PrintE-mail Written by Whitney Scott Bain

Apollo 18 is a major missed opportunity. What could have been a creepy, X-Files inspired science fiction story is nothing but a tedious, crash landing of a film.

Starting off with a quick intro to NASA and some home footage of the three astronauts at a BBQ that show us these guys are normal and fun-loving family men - it's reminiscent of the BBQ scene in the Right Stuff, (though it reminded me more of Al Adamson's opening footage of his kids on carnival rides in the Hollywood Strangler Meets the Skid Row Slasher, its inclusion serving to merely pad out the movie).

With the cover story that NASA has lack of funding to send another mission to the moon, Apollo 18's actual covert objective is funded by a government black budget in order to establish monitoring equipment on the moon to spy on the Russians.

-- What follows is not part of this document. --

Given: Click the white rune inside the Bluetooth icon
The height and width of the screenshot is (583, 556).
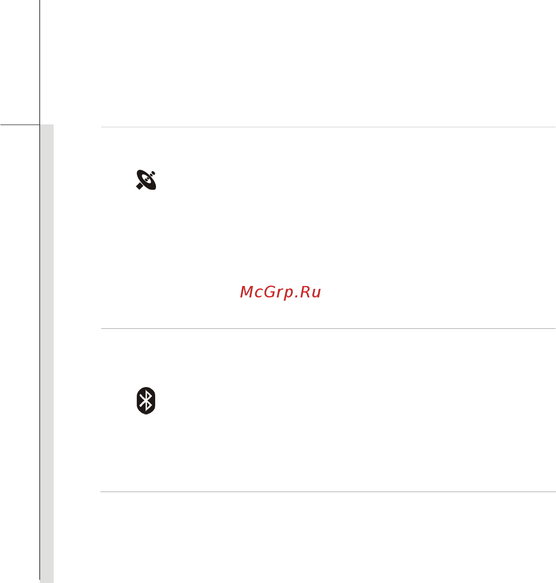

My first thought was, okay there are enough spy satellites that could do this during 1973 (it worked in Ice Station Zebra released in 1968), plus we had the SR-71 Blackbird that could easily run a few photo recon missions a day over Russia. Cheap and effective.

Regardless, they travel to the moon (which for thirty minutes you'd have more fun watching paint dry), with one astronaut in the Command Module and the two main protagonists in the Lunar Module to land on the dark side of the moon. Why they'd set up monitoring equipment on the moon facing away from the Earth that's supposed to be spying on Russia just didn't make any sense.

Here, they discover a crashed Soviet lunar lander with blood everywhere and a dead cosmonaut out on the moonscape with a rock protruding from his leg. A great idea and moment that was used effectively in the end in Countdown starring James Cann, but both the director and writer drop the ball here.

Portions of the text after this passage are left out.